* _WHAT YOU SHOULD DO_:
The full set of records below is to be reproduced without a single alteration.

= Beginning of Section =

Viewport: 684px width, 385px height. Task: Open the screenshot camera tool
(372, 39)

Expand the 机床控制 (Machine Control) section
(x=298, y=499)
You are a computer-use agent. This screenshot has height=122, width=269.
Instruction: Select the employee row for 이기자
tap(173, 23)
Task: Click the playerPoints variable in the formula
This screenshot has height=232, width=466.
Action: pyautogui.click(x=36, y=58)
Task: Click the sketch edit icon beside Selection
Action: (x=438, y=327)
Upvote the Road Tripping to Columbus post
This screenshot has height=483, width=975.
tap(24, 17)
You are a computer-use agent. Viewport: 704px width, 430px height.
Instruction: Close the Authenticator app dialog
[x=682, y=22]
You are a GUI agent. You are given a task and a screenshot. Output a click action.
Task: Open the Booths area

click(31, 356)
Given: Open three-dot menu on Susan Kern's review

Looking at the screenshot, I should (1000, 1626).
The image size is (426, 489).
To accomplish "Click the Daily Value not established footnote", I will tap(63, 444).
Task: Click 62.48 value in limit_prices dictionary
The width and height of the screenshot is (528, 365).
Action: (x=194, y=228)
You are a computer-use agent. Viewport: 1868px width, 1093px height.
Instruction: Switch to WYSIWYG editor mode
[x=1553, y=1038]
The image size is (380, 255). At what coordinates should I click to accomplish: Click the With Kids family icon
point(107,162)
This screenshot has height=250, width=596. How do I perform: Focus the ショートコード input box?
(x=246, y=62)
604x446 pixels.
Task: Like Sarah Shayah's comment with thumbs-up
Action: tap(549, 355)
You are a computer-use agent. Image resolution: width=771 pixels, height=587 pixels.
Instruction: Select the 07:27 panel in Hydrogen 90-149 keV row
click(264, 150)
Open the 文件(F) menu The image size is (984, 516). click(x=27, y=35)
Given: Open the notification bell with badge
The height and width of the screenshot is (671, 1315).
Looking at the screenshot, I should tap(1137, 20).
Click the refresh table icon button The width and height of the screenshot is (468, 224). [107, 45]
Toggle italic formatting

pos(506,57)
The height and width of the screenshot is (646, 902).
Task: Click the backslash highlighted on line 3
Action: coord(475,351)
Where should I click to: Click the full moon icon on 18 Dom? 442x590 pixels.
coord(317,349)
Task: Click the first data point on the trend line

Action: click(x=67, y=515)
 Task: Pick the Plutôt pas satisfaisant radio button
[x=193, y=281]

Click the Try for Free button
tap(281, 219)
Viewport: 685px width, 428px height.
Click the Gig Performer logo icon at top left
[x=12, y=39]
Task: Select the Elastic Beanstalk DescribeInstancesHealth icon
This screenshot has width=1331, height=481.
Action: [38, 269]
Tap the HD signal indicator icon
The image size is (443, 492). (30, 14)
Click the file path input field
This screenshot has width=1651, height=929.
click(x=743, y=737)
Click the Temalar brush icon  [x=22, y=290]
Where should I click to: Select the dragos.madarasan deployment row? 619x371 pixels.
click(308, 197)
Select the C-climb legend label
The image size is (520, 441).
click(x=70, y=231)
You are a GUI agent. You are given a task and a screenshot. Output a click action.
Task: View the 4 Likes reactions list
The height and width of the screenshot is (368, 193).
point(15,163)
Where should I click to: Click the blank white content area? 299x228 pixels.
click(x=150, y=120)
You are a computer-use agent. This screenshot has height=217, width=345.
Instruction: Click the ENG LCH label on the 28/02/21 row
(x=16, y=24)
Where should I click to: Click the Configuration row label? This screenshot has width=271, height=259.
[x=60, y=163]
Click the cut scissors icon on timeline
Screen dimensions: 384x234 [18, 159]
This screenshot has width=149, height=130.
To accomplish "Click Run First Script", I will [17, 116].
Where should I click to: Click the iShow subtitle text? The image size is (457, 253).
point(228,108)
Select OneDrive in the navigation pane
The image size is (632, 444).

= End of Section =

* _RESPONSE TO THIS TASK_:
Viewport: 684px width, 385px height. Task: Open the screenshot camera tool
(372, 39)

Expand the 机床控制 (Machine Control) section
(x=298, y=499)
You are a computer-use agent. This screenshot has height=122, width=269.
Instruction: Select the employee row for 이기자
tap(173, 23)
Task: Click the playerPoints variable in the formula
This screenshot has height=232, width=466.
Action: pyautogui.click(x=36, y=58)
Task: Click the sketch edit icon beside Selection
Action: (x=438, y=327)
Upvote the Road Tripping to Columbus post
This screenshot has height=483, width=975.
tap(24, 17)
You are a computer-use agent. Viewport: 704px width, 430px height.
Instruction: Close the Authenticator app dialog
[x=682, y=22]
You are a GUI agent. You are given a task and a screenshot. Output a click action.
Task: Open the Booths area

click(31, 356)
Given: Open three-dot menu on Susan Kern's review

Looking at the screenshot, I should (1000, 1626).
The image size is (426, 489).
To accomplish "Click the Daily Value not established footnote", I will tap(63, 444).
Task: Click 62.48 value in limit_prices dictionary
The width and height of the screenshot is (528, 365).
Action: (x=194, y=228)
You are a computer-use agent. Viewport: 1868px width, 1093px height.
Instruction: Switch to WYSIWYG editor mode
[x=1553, y=1038]
The image size is (380, 255). At what coordinates should I click to accomplish: Click the With Kids family icon
point(107,162)
This screenshot has height=250, width=596. How do I perform: Focus the ショートコード input box?
(x=246, y=62)
604x446 pixels.
Task: Like Sarah Shayah's comment with thumbs-up
Action: tap(549, 355)
You are a computer-use agent. Image resolution: width=771 pixels, height=587 pixels.
Instruction: Select the 07:27 panel in Hydrogen 90-149 keV row
click(264, 150)
Open the 文件(F) menu The image size is (984, 516). click(x=27, y=35)
Given: Open the notification bell with badge
The height and width of the screenshot is (671, 1315).
Looking at the screenshot, I should tap(1137, 20).
Click the refresh table icon button The width and height of the screenshot is (468, 224). [107, 45]
Toggle italic formatting

pos(506,57)
The height and width of the screenshot is (646, 902).
Task: Click the backslash highlighted on line 3
Action: coord(475,351)
Where should I click to: Click the full moon icon on 18 Dom? 442x590 pixels.
coord(317,349)
Task: Click the first data point on the trend line

Action: click(x=67, y=515)
 Task: Pick the Plutôt pas satisfaisant radio button
[x=193, y=281]

Click the Try for Free button
tap(281, 219)
Viewport: 685px width, 428px height.
Click the Gig Performer logo icon at top left
[x=12, y=39]
Task: Select the Elastic Beanstalk DescribeInstancesHealth icon
This screenshot has width=1331, height=481.
Action: [38, 269]
Tap the HD signal indicator icon
The image size is (443, 492). (30, 14)
Click the file path input field
This screenshot has width=1651, height=929.
click(x=743, y=737)
Click the Temalar brush icon  [x=22, y=290]
Where should I click to: Select the dragos.madarasan deployment row? 619x371 pixels.
click(308, 197)
Select the C-climb legend label
The image size is (520, 441).
click(x=70, y=231)
You are a GUI agent. You are given a task and a screenshot. Output a click action.
Task: View the 4 Likes reactions list
The height and width of the screenshot is (368, 193).
point(15,163)
Where should I click to: Click the blank white content area? 299x228 pixels.
click(x=150, y=120)
You are a computer-use agent. This screenshot has height=217, width=345.
Instruction: Click the ENG LCH label on the 28/02/21 row
(x=16, y=24)
Where should I click to: Click the Configuration row label? This screenshot has width=271, height=259.
[x=60, y=163]
Click the cut scissors icon on timeline
Screen dimensions: 384x234 [18, 159]
This screenshot has width=149, height=130.
To accomplish "Click Run First Script", I will [17, 116].
Where should I click to: Click the iShow subtitle text? The image size is (457, 253).
point(228,108)
Select OneDrive in the navigation pane
The image size is (632, 444).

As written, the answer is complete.